Despite the rise of automation and artificial intelligence technologies, the vast majority of business that gets conducted relies on some sort of human interaction or connection. Employees are an organization’s greatest asset, but also remain every organization’s weakest link when it comes to defending against a cyber breach. You can implement the latest firewall technology and employ a genius Chief Information Officer, but if all staff members aren’t aware of the types of scams that cyber criminals are trying to pull, then chances are your organization could fall victim to a social engineering attack.
What is social engineering?
Simply put, social engineeringis a form of psychological manipulation that targets the user rather than the computer itself – and it’s proving to be very effective for cybercriminals. It plays on our universal human traits of fear, trust and conformity to get access to information, all without hacking into a system or cracking a code or password.
Your first line of defense might be to invest in antivirus software and firewall (software and physical versions) with intrusion detection capabilities – and that’s a great start. But that won’t account for human weaknesses, like a lack of attention to detail or an all too trusting nature.
The impact on your business
If organizations don’t take measures to educate and train their employees on social engineering tactics, it’s more likely that they’ll fall for scams, get hacked, experience a breach and become the victim of fraudulent wire transfers. Any of these events can be incredibly costly and could impact the company’s reputation. And this can be repeated multiple times if the bad guys find a ‘good victim’. In addition to the monetary impact, being scammed doesn’t feel good and can take an emotional toll on your employees.
Phishing is a technique where cybercriminals send fake emails, texts or websites that look like legitimate correspondence to manipulate employees into gaining access to corporate systems or information. It uses social engineering tactics by deceptively preying on employees’ emotions and relying on them to mistakenly hand over access to target information.
A phishing breach usually occurs when a hacker gets the structure of an organization’s email addresses and then sources a list of names of company employees, usually from LinkedIn or the company’s own website.
Similarly, a cybercriminal could get the log in details to a company executive’s email address and send out emails to other employees directly from that account. They could then either request sensitive information or ask them to send wire transfers on behalf of the company. In many cases, the employee receiving that email will think the request is legitimate and provide the sensitive information or transfer the funds.
Another form of phishing sees hackers send out emails – again appearing to be from a legitimate email address – containing a link or attachment.
That link can do a couple of different things: it can send them to a web page with a form which asks them to provide personal information, it can include spyware to gather information on the company (and its employees and clients), or it can include a ransomware file attachment which activates when downloaded. That file will encrypt the files on the user’s computer and only unencrypt them when a ransom is paid to the criminal’s bank account.
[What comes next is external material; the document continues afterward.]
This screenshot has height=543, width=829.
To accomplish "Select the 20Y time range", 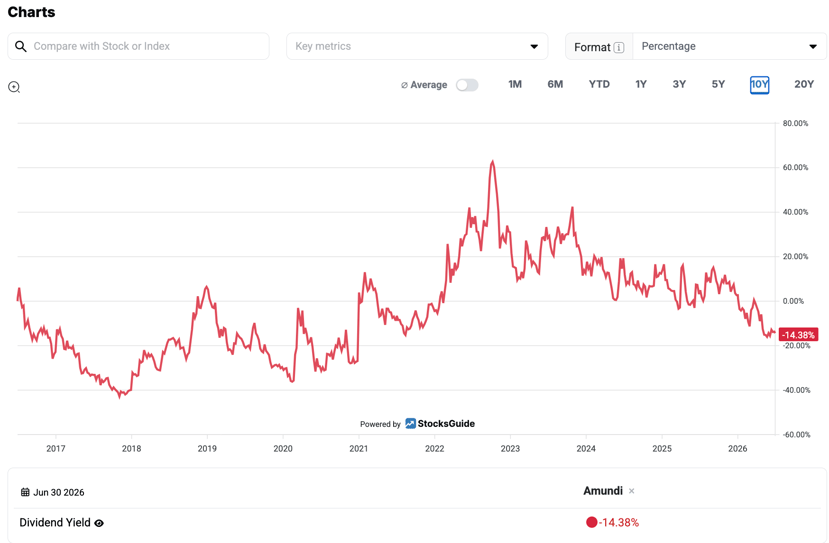I will click(x=804, y=85).
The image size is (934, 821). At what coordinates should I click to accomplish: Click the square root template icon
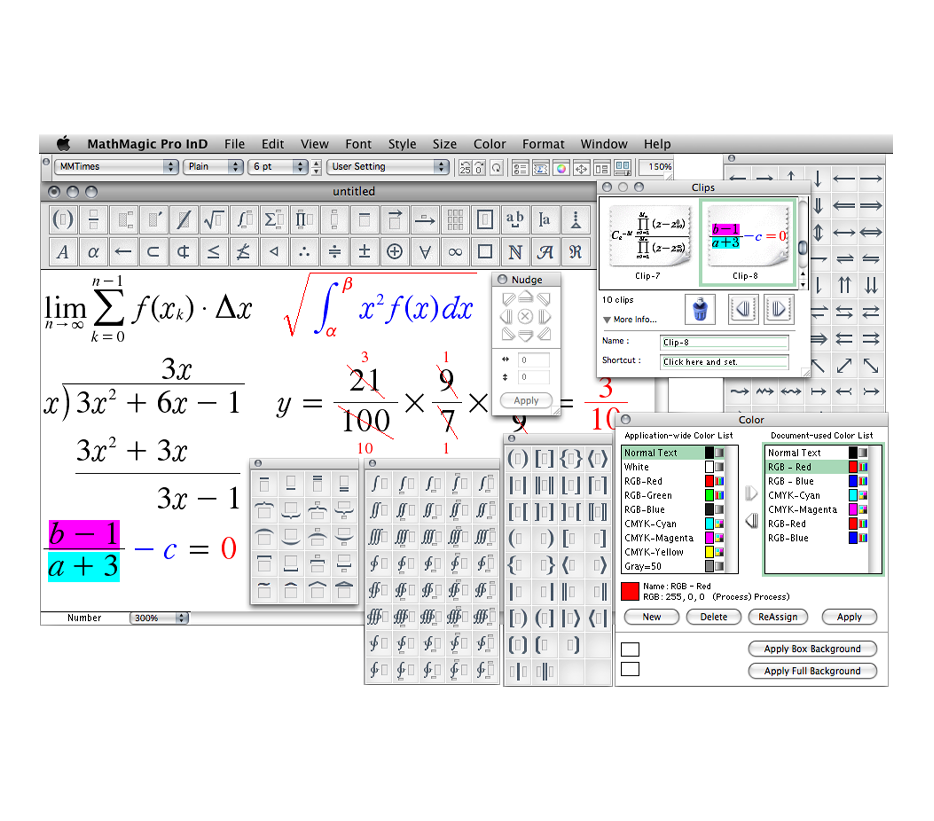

Tips to protect your business
Social engineering is something that can be mitigated if employees are well educated. Your first line of defense might be to invest in antivirus software and firewall (software and physical versions) with intrusion detection capabilities – and that’s a great start. But that won’t account for human weaknesses, like a lack of attention to detail or an all too trusting nature. That’s why it’s so important to educate employees on social engineering and phishing, and the specific tactics they should look out for. This can help foster a culture in which employees are alert and cautious with information whether they’re online or in-person.
Encourage employees to follow the steps below to reduce the chances of social engineering impacting your organization:
- Avoid opening emails from unknown email addresses
- Create better, stronger passwords – and change them regularly
- Avoid less than reputable internet sites, web and smartphone applications
- Cut down on the amount of biographically accurate information you divulge online (e.g. listing your birthdate on social media)
- Only use trusted sites when online
- Don’t click on links you’re sent. Instead, open the webpage on your own by typing in the URL yourself to make sure you’re going to a legitimate site and not a phishing scam site
- Log out of Facebook and other social media accounts when you’re not using them and before you close your browser window
- Don’t choose “save my password” or “remember me” when logging onto any type of account, as these credentials can be stolen by hackers
- Follow the company’s “new vendor/account change” protocol to verify clients before sending wire transfers above a certain predetermined threshold. This could involve requiring employees to call vendors (using the phone number in your files, not the one in the email) before making the transfer.